Strassmann mengatakan bahwa faktor terpenting adalah vaskularisasi yang kurang pada
desidua yang menyebabkan atrofi dan peradangan, sedangkan browne menekankan
bahwa faktor terpenting ialah vili khorialis persisten pada desidua kapsularis.
Faktor-faktor etiologi
a. Umur dan Paritas
- Pada primigravida, umur diatas 35 tahun lebih sering daripada umur dibawah 25 tahun
- Lebih sering daripada paritas tinggi daripada paritas rendah.
b. Di Indonesia, menurut Toha, plasenta previa banyak dijumpai pada umur muda dan
paritas kecil, hal ini disebabkan banyak wanita Indonesia menikah pada usia muda
dimana endometrium masih belum matang (inferior).
c. Hipoplasia endometrium, bila kawin dan hamil pada umur muda.
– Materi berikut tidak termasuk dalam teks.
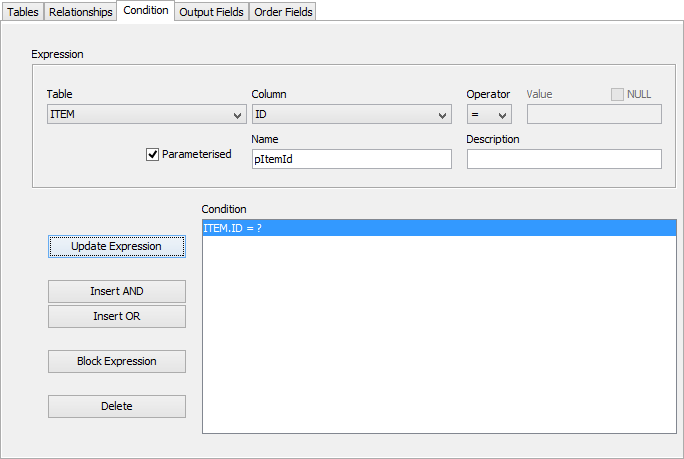Expand the Operator dropdown
Screen dimensions: 684x459
489,115
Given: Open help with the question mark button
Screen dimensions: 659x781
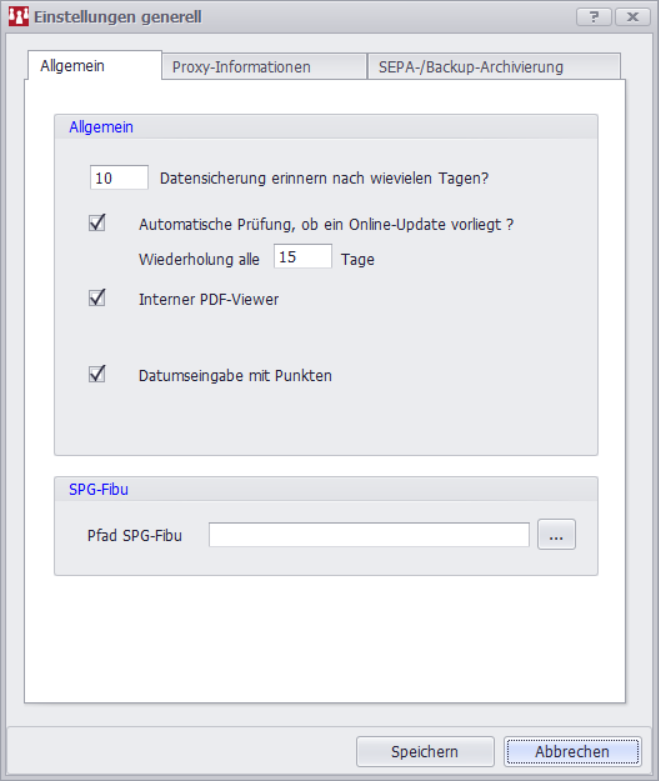Looking at the screenshot, I should (x=594, y=17).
d. Endometrium cacat pada bekas persalinan berulang-ulang, bekas operasi, kuretase, dan
manual plasenta.
e. Korpus luteum bereaksi lambat, dimana endometrium belum siap meneerima hasil
konsepsi.
f. Tumor-tumor, seperti mioma uteri, polip endometrium.
g. Kadang-kaadang pada malnutrisi (Mochtar R, 1998, hal 272).